In the case of this project, a large portion of the positive labels came from inappropriate word or phrase restrictions. This created a significant risk: without careful curation of the training set, the model may simply learn to mimic the previous approach. To understand why, consider the word “escort,” used previously as an example. Escort is an extremely common word in profiles associated with prostitution services; therefore, a signficant portion of our inappropriate labels contain this word. In comparison, uses of the word in connection with profiles permitted on the platform (e.g., “security escort”) only make up a tiny portion of LinkedIn’s entire 660M+ member base. A problem arises because appropriate labels (in other words, appropriate uses of the word escort) are downsampled but inappropriate labels are not. This results in a training set where inappropriate uses of the word escort far outweigh appropriate ones. However, when we look at the global member base, the opposite is true - permitted uses of “escort” are much more common than prohibited uses.
The only way to address this issue is to systematically build a training set with these challenges in mind. For this problem, we identified a variety of problematic words that were creating high levels of false positives and sampled appropriate accounts from the member base that contained these words. These accounts were then manually labeled and added to our training set.
Impact and next steps
We've leveraged this particular model as a part of our ongoing work to take down abusive accounts on our platform. This system scores new accounts in production daily, and was also run on the existing member base to identify old accounts containing inappropriate content. Moving forward, we will continue to refine and expand our training set to increase the scope of content we can identify with this model. In addition, we intend to leverage Microsoft translation services to ensure strong performance across all languages supported by the LinkedIn platform.

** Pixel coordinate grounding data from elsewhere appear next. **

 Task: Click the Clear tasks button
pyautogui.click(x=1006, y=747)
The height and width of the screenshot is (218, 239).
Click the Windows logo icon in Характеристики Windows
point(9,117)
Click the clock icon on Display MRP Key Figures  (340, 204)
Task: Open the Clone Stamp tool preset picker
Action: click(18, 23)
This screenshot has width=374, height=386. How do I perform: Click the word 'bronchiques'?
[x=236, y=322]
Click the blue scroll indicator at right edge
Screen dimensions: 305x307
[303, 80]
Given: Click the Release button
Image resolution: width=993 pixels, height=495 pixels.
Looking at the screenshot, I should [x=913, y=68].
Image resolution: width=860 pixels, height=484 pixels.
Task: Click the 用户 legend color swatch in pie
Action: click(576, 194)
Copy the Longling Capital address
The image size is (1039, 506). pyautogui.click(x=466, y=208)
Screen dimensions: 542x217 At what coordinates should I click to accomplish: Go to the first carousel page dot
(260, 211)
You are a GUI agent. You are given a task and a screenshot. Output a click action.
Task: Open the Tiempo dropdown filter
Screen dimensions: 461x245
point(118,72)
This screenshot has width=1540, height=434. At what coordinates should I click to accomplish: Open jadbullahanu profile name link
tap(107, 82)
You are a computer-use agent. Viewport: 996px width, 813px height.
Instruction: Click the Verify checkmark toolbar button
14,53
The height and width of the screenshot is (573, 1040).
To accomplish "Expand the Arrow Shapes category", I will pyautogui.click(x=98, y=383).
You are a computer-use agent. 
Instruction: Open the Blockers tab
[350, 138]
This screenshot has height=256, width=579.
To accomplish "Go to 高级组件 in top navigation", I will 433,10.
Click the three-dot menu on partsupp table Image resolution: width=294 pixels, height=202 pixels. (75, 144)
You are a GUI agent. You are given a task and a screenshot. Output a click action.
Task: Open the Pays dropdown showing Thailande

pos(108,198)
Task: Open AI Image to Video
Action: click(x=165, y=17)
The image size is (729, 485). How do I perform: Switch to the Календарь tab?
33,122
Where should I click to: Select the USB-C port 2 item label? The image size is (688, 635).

Detecting and preventing abuse on LinkedIn is an ongoing effort requiring extensive collaboration between multiple teams. I would like to acknowledge everyone involved for their ongoing efforts in tackling these difficult problems to help keep LinkedIn a safe and professional platform. I would also specifically like to thank Carlos Faham, Jenelle Bray, Grace Tang, Zhou Jin, Veronica Gerassimova, and Rohan Ramanath for their invaluable assistance in this ongoing work.